When I hear the phrase ‘AI safety’ my first reaction is ‘safe from what?’ Yes, we want the most advanced computational systems ever developed to be safe and be used safely. But we also want to reduce staggering rates of medical misdiagnosis, decrease traffic fatalities and discover new drugs that support healthier, happier lives. The status quo is quite unsafe. More safety requires progress, not stasis. By democratizing access to expertise, AI tools will help people solve their daily problems and live more prosperous, healthier, and yes, safer lives. AI can also help us tackle ambitious challenges: disease, poverty, war, accidents and the deep mysteries of science, life, intelligence and the cosmos.”

Nathan Leamer

CEO, Fixed Gear Strategies

Place in the cosmos

In addition to his role as a political consultant, Leamer is known as the executive director of Build American AI, the advocacy arm of the super PAC network Leading the Future, which is funded by executives at OpenAI and a16z largely to advocate for candidates and legislation they consider to be pro-innovation.On “AI Safety”

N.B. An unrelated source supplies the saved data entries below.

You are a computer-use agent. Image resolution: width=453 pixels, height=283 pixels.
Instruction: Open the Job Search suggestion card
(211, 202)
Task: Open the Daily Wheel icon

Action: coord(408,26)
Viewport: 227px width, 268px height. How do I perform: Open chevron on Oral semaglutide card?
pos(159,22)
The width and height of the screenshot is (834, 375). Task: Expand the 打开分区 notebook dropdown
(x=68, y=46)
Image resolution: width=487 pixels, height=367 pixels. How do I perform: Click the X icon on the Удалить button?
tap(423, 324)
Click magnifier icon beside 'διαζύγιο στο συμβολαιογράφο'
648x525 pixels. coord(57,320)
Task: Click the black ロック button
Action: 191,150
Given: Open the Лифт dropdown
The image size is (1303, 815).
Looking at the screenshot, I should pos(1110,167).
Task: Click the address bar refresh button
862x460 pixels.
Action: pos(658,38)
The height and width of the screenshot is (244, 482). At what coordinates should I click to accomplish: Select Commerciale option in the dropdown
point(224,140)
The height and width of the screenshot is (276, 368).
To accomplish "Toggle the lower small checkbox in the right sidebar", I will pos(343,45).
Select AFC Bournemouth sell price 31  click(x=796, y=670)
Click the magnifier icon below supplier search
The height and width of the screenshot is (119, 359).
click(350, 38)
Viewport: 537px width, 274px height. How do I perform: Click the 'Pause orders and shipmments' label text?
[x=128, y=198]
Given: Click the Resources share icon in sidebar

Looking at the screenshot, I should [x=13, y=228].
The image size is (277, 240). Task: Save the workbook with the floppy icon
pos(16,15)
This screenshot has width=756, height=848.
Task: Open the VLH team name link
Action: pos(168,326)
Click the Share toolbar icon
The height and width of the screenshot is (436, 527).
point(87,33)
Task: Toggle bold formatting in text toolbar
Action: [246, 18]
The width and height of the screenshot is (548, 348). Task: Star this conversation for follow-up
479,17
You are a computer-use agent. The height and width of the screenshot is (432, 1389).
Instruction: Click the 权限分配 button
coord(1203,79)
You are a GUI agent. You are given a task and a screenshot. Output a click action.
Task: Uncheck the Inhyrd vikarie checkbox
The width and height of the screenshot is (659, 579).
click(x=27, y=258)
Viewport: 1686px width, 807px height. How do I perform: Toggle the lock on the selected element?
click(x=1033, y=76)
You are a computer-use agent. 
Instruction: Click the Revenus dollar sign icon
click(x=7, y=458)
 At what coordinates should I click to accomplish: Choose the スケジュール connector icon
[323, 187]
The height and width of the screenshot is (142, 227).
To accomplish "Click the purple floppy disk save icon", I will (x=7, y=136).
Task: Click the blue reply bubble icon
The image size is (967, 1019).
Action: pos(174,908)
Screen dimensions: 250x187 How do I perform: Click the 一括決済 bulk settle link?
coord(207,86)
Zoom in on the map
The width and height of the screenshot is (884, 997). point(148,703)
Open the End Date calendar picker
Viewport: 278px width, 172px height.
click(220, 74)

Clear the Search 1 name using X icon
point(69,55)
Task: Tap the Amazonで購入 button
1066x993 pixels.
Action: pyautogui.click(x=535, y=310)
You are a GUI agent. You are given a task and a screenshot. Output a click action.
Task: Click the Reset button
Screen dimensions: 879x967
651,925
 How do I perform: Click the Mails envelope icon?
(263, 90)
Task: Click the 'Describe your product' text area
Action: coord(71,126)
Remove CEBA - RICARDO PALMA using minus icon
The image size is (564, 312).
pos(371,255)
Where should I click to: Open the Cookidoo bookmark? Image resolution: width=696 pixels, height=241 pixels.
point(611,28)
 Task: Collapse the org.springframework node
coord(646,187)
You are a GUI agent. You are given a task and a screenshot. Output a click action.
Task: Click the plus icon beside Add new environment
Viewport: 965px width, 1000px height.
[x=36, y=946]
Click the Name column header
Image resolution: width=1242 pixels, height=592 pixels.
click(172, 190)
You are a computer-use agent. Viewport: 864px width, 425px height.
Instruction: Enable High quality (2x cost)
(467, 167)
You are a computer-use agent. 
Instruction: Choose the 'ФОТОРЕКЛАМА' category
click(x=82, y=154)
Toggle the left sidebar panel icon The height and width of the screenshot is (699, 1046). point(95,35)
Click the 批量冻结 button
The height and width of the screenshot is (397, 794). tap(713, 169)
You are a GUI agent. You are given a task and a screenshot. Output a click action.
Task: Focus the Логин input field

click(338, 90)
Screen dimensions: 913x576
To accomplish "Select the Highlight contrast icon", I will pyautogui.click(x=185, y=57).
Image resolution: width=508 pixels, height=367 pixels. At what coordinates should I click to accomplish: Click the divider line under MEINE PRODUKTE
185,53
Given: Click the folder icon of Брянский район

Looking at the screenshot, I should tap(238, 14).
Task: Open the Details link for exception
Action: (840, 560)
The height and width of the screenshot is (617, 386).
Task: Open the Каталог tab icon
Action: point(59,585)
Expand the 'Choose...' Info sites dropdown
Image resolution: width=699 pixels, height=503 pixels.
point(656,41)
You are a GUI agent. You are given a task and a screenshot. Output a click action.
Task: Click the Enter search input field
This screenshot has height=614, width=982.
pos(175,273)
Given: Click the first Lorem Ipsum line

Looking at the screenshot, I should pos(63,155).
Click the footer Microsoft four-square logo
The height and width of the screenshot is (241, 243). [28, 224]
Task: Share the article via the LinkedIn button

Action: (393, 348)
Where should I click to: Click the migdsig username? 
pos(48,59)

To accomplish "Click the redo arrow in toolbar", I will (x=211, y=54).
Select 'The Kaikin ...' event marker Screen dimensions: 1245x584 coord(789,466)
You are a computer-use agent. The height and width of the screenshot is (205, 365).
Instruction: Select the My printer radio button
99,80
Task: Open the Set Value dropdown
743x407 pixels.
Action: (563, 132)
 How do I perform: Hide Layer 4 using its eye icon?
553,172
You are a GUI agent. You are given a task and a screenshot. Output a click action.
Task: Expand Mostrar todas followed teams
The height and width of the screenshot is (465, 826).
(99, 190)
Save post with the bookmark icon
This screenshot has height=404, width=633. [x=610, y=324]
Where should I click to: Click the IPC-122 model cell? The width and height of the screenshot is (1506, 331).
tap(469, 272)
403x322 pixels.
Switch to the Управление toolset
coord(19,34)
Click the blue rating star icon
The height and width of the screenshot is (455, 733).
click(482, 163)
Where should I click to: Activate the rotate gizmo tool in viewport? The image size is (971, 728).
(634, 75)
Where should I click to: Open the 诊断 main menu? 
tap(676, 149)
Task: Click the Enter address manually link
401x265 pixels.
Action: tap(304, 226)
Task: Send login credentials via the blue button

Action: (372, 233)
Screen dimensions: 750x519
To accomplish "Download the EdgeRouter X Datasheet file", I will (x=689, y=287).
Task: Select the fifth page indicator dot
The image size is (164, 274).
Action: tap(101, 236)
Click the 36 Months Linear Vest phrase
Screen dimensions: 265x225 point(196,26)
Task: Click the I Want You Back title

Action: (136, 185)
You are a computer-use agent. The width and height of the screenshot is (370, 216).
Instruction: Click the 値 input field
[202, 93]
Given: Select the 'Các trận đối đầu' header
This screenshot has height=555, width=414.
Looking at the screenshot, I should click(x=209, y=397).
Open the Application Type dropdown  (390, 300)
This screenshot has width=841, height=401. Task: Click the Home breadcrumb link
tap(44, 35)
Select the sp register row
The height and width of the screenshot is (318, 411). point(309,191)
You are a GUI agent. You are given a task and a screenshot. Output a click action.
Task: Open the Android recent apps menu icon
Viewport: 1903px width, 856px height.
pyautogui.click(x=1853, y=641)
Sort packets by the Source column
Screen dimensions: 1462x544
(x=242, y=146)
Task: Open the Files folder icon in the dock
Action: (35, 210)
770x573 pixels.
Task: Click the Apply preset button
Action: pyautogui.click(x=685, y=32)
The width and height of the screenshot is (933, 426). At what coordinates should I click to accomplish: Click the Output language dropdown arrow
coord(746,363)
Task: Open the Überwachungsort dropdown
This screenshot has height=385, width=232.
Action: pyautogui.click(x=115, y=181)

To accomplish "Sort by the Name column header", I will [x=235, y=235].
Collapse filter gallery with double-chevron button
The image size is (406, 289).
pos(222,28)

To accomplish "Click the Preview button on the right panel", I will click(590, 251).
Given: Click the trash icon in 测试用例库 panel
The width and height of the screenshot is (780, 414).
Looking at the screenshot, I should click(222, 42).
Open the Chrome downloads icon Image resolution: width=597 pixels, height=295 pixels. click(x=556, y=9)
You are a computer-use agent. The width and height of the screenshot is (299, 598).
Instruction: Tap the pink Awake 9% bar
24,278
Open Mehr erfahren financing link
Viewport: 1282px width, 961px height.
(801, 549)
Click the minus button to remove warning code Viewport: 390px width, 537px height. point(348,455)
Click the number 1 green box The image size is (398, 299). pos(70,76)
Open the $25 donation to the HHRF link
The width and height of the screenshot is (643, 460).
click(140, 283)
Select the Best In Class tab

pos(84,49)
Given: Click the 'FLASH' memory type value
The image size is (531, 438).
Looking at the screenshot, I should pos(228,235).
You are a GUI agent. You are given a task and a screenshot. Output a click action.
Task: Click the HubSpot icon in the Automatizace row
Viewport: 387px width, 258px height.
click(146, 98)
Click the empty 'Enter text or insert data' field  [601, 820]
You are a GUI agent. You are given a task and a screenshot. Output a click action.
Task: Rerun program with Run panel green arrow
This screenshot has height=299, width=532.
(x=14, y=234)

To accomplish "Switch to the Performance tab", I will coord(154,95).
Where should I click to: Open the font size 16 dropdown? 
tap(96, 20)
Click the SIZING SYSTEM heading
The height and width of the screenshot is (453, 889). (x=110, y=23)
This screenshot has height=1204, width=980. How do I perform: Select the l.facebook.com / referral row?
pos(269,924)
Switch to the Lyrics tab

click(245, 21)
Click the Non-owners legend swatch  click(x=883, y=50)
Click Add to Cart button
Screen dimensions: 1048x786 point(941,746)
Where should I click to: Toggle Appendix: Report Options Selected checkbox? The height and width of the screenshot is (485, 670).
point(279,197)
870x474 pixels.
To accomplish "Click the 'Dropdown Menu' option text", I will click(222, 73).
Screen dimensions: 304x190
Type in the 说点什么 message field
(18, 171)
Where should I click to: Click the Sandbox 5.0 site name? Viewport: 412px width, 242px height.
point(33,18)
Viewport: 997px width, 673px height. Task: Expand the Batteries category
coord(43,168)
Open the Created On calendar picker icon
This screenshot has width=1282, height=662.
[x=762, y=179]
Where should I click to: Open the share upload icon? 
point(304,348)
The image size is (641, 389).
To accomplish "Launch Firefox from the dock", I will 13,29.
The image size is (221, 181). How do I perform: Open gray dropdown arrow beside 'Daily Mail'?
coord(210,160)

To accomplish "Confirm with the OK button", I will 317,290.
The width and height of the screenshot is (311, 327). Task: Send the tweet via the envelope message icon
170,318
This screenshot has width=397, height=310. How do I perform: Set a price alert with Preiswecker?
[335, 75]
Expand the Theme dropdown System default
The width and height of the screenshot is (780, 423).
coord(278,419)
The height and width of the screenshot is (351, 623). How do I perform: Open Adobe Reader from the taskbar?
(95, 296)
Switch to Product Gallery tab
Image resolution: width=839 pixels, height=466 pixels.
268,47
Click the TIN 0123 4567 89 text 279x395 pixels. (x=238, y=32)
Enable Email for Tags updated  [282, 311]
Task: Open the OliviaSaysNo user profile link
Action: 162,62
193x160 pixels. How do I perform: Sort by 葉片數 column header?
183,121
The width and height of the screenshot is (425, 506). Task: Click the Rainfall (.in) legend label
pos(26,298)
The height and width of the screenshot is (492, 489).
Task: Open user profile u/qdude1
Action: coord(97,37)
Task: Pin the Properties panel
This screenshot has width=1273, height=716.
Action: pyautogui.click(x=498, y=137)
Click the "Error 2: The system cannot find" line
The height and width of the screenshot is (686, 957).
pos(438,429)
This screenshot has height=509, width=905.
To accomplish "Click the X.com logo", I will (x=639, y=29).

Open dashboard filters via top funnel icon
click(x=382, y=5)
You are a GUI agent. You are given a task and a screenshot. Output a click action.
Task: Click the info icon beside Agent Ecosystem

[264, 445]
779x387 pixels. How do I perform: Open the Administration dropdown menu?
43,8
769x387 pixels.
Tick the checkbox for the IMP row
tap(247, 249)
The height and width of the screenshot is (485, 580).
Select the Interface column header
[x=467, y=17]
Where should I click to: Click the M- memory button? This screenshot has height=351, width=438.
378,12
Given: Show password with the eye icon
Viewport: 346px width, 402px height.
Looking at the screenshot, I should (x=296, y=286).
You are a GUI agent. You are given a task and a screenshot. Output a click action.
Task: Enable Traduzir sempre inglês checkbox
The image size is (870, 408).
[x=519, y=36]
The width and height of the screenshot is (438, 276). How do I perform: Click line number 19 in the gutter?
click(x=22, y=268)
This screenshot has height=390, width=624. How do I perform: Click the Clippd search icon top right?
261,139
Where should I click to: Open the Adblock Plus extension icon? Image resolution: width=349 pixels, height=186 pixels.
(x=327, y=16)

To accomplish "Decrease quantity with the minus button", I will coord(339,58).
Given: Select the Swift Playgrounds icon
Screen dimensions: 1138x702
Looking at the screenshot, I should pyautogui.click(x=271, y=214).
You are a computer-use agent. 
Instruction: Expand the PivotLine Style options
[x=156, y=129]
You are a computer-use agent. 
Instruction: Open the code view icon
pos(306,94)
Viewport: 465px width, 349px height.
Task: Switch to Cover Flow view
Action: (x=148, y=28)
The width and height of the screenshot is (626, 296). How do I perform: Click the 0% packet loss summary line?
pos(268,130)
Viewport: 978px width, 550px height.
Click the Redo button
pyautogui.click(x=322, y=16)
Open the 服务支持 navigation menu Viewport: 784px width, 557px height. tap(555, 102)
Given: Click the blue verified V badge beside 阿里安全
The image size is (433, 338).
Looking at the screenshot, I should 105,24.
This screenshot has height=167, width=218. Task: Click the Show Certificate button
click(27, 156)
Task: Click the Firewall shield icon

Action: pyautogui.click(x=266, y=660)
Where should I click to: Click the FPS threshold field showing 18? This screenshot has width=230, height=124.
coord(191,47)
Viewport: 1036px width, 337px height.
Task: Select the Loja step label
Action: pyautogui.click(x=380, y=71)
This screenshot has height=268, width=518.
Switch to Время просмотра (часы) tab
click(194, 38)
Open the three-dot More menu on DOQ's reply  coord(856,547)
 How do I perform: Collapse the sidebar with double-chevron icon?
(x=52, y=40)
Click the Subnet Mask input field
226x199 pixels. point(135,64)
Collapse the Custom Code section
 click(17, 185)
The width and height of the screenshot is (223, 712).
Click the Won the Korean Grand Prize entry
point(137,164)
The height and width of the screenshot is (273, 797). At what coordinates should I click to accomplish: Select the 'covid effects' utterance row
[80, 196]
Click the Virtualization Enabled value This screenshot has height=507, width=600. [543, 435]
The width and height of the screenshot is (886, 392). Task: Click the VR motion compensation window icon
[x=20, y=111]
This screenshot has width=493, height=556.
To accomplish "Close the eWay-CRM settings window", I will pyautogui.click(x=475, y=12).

“When I think of the phrase ‘AI safety,’ I think of a fixed mindset. One that obsesses with potential harms and thus hinders their ability to articulate policies that enable growth and opportunity. Safeguards and balance are important, and I see pro-AI voices articulating that in policy discussions. I see a growth mindset manifested in the White House’s AI framework, which is written to enable innovation while mitigating specific harms.”

Paul Lekas

Head of global public policy and government affairs, Software & Information Industry Association

Place in the cosmos

A tech industry lobbyist, Lekas has advocated for soft-touch regulations on AI.On “AI Safety”

“I think there has been some concern that the so-called Doomer community was prioritizing, to a great degree, the existential risks associated with AI without actually looking at the benefits and even the ways that that AI can mitigate some of those risks that were put out there. At the same time, there’s always been talk about the potential of AI on the one side and the risks or the challenges on the other. And so I think that safety is a term that is hard to read outside of that context. I like to talk a lot about reliability. I don’t want to say safety equals reliability, but I think this is what we are ultimately getting at in these different types of efforts. I think at the heart of all this is reliability with respect to model behavior. And all of that ultimately goes to the trust that we have in these systems, because we need to have a degree of trust in them in order to be able to rely on them to do tasks small and large.”

Dean Ball

Head of strategic futures, OpenAI

Place in the cosmos

Ball was the lead author of the Trump administration’s 2025 AI Action Plan and can broadly be described as an accelerationist, even as he has sometimes argued for certain forms of regulation.On “AI Safety”

“It’s actually a term that I really hate, to be honest with you. And the fundamental reason I hate it is because of a great essay that Sayash Kapoor and Arvind Narayanan wrote several years ago now called ‘AI safety is not a model property.’ Many people have attempted to create safety from the top down in AI. In 2022 and 2023, when ChatGPT first came on the screen, oftentimes safety meant ‘how much can we ensure that the model doesn’t say stuff we don’t want it to say.’ We want AI systems that, within reasonable limits, don’t actively contribute to creating egregious new forms of harm in society. That’s basically it. It’s not really about control as it is a modicum of order. And I think safety is a much broader cultural and commercial phenomenon. It’s going to depend immensely on how AI is used, what the laws are surrounding that, what the guardrails are. It’s this broad, huge institutional complex that will actually create safety. And it’s not just some specific property of a model. It’s part of why I’ve always preferred the term governance to safety. Some people would try to rope in ‘AI safety’ with ‘misinformation’ and ‘bias,’ and I think that is actively Orwellian. It can go in all kinds of crazy directions, and you have to reject that entirely. It’s not to say that AI safety isn’t important. It’s to say that it is almost too important to trivialize with making some little ‘trust and safety’ style team. It’s too important to try to hammer down from the top.”